◆ Given instruction: Reproduce the material below word for word, starting at the line that contains "Where should I click to: Click the Mobile" and ending at the line that contains "Click The Antlers". Include both of those lines.

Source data
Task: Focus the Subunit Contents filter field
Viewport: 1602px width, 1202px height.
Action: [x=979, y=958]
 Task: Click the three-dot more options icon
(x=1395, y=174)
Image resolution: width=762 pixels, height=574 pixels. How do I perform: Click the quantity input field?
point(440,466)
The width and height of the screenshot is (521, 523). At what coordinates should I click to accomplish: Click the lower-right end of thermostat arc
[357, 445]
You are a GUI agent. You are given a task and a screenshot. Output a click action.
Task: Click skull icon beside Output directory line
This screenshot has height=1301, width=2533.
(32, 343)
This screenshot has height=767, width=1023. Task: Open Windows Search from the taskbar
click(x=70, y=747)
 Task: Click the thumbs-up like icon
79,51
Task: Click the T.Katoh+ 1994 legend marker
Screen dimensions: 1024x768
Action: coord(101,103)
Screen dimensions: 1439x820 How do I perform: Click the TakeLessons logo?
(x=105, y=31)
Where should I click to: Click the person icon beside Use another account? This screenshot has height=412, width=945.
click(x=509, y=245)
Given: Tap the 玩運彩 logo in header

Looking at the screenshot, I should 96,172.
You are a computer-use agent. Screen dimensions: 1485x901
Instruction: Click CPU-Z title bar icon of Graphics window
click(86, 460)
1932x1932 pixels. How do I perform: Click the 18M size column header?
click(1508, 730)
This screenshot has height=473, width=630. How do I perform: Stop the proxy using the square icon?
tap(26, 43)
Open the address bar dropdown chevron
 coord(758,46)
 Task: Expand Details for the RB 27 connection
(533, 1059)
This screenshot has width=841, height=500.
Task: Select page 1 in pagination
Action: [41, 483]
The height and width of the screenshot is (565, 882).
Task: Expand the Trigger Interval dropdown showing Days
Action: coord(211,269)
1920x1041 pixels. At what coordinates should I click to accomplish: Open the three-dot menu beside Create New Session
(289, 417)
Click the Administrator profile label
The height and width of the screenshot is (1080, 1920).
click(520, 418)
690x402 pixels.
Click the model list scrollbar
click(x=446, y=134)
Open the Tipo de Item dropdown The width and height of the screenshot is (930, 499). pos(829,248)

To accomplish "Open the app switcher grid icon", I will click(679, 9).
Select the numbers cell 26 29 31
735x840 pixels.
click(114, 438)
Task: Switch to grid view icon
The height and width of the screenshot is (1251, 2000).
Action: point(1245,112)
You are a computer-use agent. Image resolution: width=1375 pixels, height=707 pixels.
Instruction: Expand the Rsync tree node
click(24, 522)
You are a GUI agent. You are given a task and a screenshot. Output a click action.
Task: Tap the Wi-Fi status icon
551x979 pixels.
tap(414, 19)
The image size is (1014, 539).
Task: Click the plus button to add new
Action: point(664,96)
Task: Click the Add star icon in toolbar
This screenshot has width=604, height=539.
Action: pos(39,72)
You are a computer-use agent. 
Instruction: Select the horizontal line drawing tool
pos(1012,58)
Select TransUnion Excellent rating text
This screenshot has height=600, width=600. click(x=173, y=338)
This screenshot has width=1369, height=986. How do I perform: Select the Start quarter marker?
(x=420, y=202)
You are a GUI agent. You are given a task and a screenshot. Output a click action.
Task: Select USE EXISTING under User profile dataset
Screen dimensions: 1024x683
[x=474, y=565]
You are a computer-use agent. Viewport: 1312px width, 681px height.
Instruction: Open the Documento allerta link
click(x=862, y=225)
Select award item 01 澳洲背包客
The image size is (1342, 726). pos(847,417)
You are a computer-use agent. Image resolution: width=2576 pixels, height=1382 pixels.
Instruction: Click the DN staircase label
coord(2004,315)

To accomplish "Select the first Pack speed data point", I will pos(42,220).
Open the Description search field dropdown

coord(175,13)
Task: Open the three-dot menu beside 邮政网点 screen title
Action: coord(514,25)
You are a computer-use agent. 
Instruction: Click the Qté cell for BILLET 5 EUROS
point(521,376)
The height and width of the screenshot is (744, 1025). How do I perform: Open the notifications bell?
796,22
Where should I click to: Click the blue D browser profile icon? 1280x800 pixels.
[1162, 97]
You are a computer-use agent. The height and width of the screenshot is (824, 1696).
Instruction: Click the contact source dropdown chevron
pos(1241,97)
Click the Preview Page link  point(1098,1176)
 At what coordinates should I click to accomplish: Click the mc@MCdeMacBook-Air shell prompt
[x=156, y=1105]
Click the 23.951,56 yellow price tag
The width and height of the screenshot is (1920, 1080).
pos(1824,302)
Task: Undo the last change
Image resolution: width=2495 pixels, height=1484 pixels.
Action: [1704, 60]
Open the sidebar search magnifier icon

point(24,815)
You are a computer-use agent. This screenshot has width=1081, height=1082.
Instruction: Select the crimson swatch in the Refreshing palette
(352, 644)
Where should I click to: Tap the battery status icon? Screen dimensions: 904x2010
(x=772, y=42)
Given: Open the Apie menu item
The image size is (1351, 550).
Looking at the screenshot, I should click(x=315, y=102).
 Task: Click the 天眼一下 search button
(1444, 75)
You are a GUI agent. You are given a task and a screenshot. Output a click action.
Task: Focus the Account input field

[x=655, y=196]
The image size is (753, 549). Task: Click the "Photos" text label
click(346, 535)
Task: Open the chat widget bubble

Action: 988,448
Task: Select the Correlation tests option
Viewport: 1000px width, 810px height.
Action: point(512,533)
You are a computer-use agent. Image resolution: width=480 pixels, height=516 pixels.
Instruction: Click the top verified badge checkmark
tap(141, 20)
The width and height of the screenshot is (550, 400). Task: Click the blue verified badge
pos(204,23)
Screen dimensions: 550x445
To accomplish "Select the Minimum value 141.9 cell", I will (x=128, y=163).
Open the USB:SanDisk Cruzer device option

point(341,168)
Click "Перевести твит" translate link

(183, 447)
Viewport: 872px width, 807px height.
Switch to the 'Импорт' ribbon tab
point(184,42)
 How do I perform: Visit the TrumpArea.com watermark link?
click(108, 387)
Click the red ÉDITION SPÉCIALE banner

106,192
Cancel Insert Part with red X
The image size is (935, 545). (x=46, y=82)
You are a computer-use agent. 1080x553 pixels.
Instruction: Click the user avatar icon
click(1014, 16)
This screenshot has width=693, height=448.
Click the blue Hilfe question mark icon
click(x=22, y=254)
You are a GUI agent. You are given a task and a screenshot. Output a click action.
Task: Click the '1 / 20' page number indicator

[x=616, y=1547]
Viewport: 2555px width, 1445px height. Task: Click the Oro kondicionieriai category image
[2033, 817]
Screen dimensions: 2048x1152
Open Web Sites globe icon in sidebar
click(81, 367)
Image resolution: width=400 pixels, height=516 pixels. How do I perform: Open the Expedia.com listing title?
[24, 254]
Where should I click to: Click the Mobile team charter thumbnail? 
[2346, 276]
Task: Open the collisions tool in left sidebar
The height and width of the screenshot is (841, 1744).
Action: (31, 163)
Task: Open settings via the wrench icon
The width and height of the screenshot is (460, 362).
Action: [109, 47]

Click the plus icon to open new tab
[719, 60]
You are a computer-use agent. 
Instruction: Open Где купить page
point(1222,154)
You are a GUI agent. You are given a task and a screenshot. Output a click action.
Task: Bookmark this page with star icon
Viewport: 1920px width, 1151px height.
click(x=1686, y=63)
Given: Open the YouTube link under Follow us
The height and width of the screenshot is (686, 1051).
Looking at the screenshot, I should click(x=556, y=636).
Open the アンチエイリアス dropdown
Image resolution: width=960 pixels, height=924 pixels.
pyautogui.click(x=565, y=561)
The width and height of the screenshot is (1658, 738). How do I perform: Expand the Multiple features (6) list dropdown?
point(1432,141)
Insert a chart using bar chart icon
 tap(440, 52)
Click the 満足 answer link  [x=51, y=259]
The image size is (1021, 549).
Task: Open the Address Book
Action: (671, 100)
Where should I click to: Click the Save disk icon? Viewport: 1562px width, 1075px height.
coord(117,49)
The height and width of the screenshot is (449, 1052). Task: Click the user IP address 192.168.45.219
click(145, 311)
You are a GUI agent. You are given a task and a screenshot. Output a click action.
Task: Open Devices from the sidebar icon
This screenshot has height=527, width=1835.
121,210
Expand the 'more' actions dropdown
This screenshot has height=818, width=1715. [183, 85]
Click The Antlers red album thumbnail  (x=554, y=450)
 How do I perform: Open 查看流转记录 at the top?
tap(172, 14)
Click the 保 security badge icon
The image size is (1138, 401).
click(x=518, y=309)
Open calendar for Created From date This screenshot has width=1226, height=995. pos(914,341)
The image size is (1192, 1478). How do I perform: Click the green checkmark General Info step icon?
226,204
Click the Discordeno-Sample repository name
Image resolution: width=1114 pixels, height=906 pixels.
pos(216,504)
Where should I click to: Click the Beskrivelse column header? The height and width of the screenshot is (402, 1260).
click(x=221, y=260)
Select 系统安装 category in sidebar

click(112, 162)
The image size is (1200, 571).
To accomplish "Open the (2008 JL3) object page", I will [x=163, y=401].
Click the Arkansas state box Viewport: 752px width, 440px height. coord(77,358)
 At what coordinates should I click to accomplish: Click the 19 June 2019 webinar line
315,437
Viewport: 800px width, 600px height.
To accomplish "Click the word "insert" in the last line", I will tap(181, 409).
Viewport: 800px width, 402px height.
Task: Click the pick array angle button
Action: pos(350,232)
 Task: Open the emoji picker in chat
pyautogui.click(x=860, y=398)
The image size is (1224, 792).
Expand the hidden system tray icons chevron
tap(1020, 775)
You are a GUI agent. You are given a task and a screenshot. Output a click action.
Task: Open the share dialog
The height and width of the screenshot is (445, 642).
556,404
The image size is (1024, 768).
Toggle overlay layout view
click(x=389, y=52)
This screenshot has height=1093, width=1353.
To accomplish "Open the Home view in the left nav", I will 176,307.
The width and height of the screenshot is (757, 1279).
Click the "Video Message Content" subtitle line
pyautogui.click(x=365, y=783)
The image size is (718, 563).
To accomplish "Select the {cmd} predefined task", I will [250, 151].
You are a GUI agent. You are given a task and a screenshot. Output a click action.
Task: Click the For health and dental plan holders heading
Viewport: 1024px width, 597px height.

◆ Task response:
Where should I click to: Click the Mobile team charter thumbnail? 
[2346, 276]
Task: Open the collisions tool in left sidebar
The height and width of the screenshot is (841, 1744).
Action: (31, 163)
Task: Open settings via the wrench icon
The width and height of the screenshot is (460, 362).
Action: [109, 47]

Click the plus icon to open new tab
[719, 60]
You are a computer-use agent. 
Instruction: Open Где купить page
point(1222,154)
You are a GUI agent. You are given a task and a screenshot. Output a click action.
Task: Bookmark this page with star icon
Viewport: 1920px width, 1151px height.
click(x=1686, y=63)
Given: Open the YouTube link under Follow us
The height and width of the screenshot is (686, 1051).
Looking at the screenshot, I should click(x=556, y=636).
Open the アンチエイリアス dropdown
Image resolution: width=960 pixels, height=924 pixels.
pyautogui.click(x=565, y=561)
The width and height of the screenshot is (1658, 738). How do I perform: Expand the Multiple features (6) list dropdown?
point(1432,141)
Insert a chart using bar chart icon
 tap(440, 52)
Click the 満足 answer link  [x=51, y=259]
The image size is (1021, 549).
Task: Open the Address Book
Action: (671, 100)
Where should I click to: Click the Save disk icon? Viewport: 1562px width, 1075px height.
coord(117,49)
The height and width of the screenshot is (449, 1052). Task: Click the user IP address 192.168.45.219
click(145, 311)
You are a GUI agent. You are given a task and a screenshot. Output a click action.
Task: Open Devices from the sidebar icon
This screenshot has height=527, width=1835.
121,210
Expand the 'more' actions dropdown
This screenshot has height=818, width=1715. [183, 85]
Click The Antlers red album thumbnail  (x=554, y=450)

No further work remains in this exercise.